The Officer from the Hawks allege that the accused have provided the Court with false addresses of their residence, could not provide credible information on the leased property where they were arrested, have no properties in South Africa, and that she feared that they will interfere with witnesses. She also expressed concern of the safety of the accused, when she told the Court that the community where their factory was operating was angry and had threatened to take law unto themselves.

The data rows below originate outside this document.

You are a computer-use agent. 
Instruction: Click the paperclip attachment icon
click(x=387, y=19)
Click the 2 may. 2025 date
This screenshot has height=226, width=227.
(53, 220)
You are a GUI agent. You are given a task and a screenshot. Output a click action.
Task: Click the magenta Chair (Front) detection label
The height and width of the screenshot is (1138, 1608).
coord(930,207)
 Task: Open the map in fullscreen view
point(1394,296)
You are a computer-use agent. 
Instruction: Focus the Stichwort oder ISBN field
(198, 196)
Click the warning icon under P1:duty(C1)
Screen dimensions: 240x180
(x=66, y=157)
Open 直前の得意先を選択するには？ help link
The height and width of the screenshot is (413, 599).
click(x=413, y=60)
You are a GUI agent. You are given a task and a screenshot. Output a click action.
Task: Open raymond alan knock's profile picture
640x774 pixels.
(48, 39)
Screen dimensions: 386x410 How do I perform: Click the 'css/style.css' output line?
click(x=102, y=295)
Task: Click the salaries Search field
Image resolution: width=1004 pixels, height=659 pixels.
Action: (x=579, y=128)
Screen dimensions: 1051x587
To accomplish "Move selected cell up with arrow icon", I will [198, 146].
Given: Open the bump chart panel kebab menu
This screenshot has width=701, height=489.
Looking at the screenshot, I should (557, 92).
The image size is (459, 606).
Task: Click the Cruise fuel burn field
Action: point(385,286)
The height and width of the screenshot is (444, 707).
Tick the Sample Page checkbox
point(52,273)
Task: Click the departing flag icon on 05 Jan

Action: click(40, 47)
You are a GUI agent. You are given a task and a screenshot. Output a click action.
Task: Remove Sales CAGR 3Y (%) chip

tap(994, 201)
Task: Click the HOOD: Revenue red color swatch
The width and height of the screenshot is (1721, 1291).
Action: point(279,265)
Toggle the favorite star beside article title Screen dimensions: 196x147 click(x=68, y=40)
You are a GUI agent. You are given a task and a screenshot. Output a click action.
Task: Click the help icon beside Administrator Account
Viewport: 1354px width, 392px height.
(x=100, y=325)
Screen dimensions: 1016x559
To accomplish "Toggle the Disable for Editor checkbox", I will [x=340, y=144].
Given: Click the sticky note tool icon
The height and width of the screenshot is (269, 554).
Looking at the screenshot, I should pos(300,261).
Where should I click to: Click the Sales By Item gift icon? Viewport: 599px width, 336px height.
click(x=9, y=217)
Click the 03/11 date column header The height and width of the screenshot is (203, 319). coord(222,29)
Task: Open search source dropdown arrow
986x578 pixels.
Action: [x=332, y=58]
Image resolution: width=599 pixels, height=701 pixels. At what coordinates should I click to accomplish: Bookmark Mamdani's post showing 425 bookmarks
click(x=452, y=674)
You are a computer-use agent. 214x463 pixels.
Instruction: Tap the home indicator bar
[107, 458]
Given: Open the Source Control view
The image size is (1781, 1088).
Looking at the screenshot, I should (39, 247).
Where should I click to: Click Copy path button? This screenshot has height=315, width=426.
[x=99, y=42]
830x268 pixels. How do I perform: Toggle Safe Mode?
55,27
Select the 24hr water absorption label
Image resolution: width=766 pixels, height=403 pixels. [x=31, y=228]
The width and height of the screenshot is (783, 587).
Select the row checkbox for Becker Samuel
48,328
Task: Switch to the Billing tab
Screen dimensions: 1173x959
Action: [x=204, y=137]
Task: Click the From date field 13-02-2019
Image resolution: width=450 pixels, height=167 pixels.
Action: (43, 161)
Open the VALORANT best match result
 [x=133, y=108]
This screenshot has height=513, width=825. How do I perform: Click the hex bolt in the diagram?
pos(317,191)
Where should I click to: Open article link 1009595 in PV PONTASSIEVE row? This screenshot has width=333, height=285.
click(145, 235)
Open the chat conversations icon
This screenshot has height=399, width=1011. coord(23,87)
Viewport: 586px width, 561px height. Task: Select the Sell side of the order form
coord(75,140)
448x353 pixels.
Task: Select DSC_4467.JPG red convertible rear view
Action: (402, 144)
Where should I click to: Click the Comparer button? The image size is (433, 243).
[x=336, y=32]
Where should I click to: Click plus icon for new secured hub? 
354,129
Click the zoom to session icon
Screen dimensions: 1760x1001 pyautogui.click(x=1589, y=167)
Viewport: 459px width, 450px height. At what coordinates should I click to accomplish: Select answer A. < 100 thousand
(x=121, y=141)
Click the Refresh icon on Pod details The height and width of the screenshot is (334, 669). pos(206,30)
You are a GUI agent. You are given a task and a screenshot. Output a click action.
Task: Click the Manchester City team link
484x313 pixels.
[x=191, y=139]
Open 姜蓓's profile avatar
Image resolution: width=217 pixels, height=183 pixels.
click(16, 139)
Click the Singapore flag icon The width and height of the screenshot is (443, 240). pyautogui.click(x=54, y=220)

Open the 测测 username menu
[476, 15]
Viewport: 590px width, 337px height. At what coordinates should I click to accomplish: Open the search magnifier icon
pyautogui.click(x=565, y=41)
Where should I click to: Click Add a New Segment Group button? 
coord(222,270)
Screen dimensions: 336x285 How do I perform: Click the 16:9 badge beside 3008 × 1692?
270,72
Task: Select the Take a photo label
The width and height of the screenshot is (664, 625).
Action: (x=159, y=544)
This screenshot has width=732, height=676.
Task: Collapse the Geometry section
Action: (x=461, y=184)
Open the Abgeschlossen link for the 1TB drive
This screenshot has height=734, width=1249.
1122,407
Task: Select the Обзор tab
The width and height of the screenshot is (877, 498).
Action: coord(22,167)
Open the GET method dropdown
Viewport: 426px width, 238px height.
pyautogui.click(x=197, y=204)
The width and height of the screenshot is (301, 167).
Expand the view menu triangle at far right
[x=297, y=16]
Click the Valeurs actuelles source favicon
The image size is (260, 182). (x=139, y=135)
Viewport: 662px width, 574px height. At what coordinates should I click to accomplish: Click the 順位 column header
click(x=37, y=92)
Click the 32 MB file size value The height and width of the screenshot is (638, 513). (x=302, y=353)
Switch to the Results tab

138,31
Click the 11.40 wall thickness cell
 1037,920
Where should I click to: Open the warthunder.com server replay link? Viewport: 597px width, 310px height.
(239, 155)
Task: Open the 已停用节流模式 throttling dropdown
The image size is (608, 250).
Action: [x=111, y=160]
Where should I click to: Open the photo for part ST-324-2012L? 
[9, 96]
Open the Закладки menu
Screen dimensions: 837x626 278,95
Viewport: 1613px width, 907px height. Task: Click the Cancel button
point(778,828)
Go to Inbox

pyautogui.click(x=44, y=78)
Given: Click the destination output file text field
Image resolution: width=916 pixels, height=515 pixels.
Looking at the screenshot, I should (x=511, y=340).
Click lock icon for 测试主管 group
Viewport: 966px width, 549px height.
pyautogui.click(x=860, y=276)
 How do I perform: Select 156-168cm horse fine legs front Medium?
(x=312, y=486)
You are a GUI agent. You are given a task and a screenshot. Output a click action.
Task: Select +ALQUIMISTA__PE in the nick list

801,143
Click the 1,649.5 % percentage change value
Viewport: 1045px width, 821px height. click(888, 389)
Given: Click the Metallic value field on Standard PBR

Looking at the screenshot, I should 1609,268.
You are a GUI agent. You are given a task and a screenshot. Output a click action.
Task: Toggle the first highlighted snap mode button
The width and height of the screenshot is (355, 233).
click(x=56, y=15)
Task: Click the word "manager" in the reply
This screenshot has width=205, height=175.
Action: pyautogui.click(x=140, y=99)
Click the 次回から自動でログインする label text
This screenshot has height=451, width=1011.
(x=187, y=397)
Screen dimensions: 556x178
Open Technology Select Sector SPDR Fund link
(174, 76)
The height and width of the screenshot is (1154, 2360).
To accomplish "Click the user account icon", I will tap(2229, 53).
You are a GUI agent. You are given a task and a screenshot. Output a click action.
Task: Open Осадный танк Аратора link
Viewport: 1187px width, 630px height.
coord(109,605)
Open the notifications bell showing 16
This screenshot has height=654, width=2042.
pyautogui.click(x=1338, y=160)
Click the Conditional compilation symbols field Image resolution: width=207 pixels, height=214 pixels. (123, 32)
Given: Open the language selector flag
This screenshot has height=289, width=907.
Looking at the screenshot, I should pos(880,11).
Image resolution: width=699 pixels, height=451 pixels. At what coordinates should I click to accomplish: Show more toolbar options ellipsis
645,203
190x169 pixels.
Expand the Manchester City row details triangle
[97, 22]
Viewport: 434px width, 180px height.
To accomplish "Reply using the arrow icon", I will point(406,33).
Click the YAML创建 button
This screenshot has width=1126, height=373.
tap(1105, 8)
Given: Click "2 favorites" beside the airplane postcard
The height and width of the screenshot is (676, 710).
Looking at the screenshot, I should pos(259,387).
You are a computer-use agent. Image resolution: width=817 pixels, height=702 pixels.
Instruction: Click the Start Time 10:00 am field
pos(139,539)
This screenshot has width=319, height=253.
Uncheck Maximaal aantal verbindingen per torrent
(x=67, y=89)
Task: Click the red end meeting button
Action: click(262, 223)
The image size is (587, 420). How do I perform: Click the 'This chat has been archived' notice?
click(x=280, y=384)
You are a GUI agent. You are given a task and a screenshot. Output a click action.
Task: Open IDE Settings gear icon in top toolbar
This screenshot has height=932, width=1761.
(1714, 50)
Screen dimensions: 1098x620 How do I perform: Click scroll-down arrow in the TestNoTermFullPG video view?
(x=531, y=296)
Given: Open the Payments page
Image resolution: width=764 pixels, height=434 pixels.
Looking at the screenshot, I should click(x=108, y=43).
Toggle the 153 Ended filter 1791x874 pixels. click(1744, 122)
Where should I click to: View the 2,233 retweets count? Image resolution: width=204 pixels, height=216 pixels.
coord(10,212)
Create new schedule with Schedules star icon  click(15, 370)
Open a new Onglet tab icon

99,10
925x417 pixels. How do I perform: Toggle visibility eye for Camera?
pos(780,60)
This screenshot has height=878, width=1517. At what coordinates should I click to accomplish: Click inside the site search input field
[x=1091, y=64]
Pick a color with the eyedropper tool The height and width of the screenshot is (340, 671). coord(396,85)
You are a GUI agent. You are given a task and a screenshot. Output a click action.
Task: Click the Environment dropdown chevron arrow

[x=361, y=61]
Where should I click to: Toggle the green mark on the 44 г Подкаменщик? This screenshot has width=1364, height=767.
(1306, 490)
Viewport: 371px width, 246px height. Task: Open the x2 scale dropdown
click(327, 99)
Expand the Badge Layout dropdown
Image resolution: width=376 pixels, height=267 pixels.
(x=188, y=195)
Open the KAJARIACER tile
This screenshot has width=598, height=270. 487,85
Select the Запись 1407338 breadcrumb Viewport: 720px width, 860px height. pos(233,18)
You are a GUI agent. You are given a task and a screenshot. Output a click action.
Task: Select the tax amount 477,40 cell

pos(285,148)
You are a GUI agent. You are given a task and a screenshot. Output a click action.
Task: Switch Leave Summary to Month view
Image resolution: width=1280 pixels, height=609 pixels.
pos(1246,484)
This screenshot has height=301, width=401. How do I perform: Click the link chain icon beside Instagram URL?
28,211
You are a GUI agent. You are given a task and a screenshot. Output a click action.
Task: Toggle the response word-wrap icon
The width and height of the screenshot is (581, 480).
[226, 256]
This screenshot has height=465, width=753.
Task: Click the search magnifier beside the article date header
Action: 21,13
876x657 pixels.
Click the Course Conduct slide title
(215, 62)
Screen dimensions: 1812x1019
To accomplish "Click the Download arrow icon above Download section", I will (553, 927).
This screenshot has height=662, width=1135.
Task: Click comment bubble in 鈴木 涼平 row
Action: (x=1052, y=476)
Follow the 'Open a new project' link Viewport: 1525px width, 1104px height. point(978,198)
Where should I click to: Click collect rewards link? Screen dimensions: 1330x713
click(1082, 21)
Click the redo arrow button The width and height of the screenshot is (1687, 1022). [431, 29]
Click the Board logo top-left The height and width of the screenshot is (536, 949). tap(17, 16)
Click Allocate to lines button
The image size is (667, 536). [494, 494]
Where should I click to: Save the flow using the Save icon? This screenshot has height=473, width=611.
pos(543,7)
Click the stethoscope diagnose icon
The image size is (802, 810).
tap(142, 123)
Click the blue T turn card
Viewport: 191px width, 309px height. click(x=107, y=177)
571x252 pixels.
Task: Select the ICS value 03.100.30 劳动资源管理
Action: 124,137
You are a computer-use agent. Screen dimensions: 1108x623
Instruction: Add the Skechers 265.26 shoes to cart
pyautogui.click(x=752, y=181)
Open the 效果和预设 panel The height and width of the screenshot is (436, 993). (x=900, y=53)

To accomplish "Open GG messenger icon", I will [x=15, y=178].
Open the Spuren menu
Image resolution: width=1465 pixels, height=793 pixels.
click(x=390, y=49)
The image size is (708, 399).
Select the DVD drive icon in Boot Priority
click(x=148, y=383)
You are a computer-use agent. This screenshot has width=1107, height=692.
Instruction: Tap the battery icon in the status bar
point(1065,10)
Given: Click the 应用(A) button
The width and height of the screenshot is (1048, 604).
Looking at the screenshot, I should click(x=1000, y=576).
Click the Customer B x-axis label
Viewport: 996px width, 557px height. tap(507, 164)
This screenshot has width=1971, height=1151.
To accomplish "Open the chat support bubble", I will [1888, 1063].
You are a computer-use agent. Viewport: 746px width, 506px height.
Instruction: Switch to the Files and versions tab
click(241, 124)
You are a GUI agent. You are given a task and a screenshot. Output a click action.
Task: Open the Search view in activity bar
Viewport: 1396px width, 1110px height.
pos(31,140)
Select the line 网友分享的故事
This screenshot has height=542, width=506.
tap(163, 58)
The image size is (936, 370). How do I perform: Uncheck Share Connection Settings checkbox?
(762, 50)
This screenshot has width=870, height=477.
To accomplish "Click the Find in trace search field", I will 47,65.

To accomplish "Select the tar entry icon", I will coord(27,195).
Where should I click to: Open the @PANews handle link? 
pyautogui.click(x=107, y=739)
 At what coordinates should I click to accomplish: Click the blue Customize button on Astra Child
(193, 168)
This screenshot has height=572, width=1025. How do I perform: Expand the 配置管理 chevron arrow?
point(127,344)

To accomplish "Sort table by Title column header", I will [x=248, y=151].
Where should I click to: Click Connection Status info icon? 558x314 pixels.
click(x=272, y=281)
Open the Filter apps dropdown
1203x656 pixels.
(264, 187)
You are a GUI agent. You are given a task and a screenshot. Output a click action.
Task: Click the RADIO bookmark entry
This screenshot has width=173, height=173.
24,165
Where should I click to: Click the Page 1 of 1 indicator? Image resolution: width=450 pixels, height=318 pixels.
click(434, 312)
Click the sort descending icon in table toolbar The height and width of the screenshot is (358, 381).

The Officer further testified that more witnesses are yet to be interviewed. She also disclosed that CCTV footage confiscated during the operation is yet to be studied.

The accused in the matter are: Kevin Tsao (naturalised South African), Chen Hui, Qin Li, Jiaqing Zhou, Ma Biao, Dai Junying, and Zhang Zhilian.

The four males and three females were arrested on November 12 in a joint operation by the Department of Employment and Labour's Inspection and Enforcement Services (IES) branch in Gauteng together with the South African Police Services (SAPS), Home Affairs and the Hawks Unit. The arrests followed a tip-off that the Chinese nationals were allegedly involved in the trafficking of illegal immigrants and subjecting them to forced labour.

The accused were operating a factory called Beautiful City Pty Ltd located at Village Deep in Johannesburg. During the raid minor children were found to be employed at the factory, and that the employer was violating the suite of labour legislation ranging from National Minimum Wage (NMW), Occupational Health and Safety (OHS) Act, the Basic Conditions of Employment Act (BCEA), the Compensation for Occupational Injuries and Diseases Act (Coida), the Unemployment Insurance Act (UI Act) and Unemployment Insurance Contributions Act (UICA).

In an affidavit submitted by the SAPS/Hawks in Court, the authorities intend to charge the accused with schedule six offence(s). The accused will face charges of human trafficking, debt bondage, kidnapping and pointing of a firearm.

It emerged earlier in Court this week that of the 91 Malawian nationals employed in the factory who were found during the raid, 37 of them were children. The Court also heard that the Malawians working in the factory were transported to South Africa through containers. The accused are alleged to have been brought to South Africa by a middleman known as "the transporter".

The bail hearing continues on 21 January 2020. The accused have been remanded in custody.